For starters, let’s acknowledge that if you do a leather repair yourself, the repaired crack or tear will never be completely hidden. No matter how good you are, your repair will still be slightly visible. Frankly, if you want your car seat to look like new, you’ll have to take it to a professional upholstery shop -and pay big money.
Tears that Are Not on a Seam
In this article, we will deal with cracks and tears that are not against a seam. These are rips and cracks on the flatter, more open sections of a seat. With this sort of tear, we will have access to the back of the seat material on both sides of the rip. To repair this sort of damage, you want to glue a piece of fabric underneath each side of the rip and hold the rip closed while the glue dries.
Let’s start by making sure that you have material on either side of the rip to glue to. In most cases, this will be obvious, but in some situations, you’ll need to verify you’ve got enough room. A quick and easy way is to take a butter knife and make sure you have at least ½ inch of space on either side of the rip for the patch material underneath to glue to.
Selecting Patch Material
It is important to choose a suitable patch fabric. A piece of canvas or some other heavy-duty cloth is perfect. Got any old uniforms around? The important factor is that you want some woven cloth that will absorb glue well but thick enough so it won’t stretch or warp under pressure. If the color of the patch material is similar to your seat material, so much the better.
There are many suitable adhesives to use for gluing a patch under a seat tear. The important characteristics are that it is easy to apply, water soluble for cleanup, and remains flexible after its dried. Our experts at Patrick Volvo of Schaumburg, a local Volvo dealer in Schaumburg, IL say that professional upholsterers use special water-based adhesives that meet these requirements but set up quickly. Many DIYers find the good old Elmer’s school glue works just fine.

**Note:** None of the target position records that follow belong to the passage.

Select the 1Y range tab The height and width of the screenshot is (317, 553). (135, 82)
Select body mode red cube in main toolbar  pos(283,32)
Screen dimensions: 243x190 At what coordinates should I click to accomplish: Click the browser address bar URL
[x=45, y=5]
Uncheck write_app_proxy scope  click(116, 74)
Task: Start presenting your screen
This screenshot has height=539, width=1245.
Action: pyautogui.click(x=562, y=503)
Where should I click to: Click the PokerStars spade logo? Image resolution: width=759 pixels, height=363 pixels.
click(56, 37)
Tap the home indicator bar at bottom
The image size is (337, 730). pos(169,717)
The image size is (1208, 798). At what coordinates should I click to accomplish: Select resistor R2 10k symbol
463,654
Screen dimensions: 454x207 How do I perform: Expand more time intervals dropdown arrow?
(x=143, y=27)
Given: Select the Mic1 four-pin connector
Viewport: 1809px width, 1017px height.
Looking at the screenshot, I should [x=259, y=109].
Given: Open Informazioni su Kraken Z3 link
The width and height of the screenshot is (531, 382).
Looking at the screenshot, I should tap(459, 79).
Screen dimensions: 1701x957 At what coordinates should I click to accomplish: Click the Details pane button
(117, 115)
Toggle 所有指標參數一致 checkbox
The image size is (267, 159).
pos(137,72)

This section requires a little creativity. In order to make a good repair, you need to slip the fabric patch under the seat rip and apply sufficient glue to the edges. This usually requires holding the seat material up just a bit with your butter knife, and then squirting glue underneath.
The next step is where a little creativity is needed. Somehow you need to close the gap and put a weight on the whole section until the glue dries. Many people use smooth, clean rocks, metal dollies, or something that is reasonably heavy with a curved surface.
So, after the glue is applied, close the gap as much as you can and then put the weight on it. You may want to duct tape the whole structure together but be careful not to attach duct tape to parts of the seat where it might pull off some of the colored surface.
When the adhesive is completely dried, release the pressure and admire your progress!
Filler and Coloring
If your patch is successful, you might want to consider filling the remaining gap and coloring it. Various companies sell kits which enable you to mix colors for vinyl and leather repairs. Getting a close match is difficult, but you can get pretty close.
There are companies (such as those below) that sell pre-mixed bottles containing an exact match to your car’s seat color. The colored medium is often of the heat-cure type. The technique is much like ironing. The challenge, of course, is to heat the patch enough to cure the material without overheating the surrounding seat material.
Online specialty retailers such as Leather Magic, MagicMender and LeatherWorldTech have kits for about $50 that come with a bottle of pigmented leather paint. They stock hundreds of pre-mixed colors to match almost any production automobile seat. That may well be worth the cost in order to avoid the aggravation of trying to mix and match the seat leather from basic colors.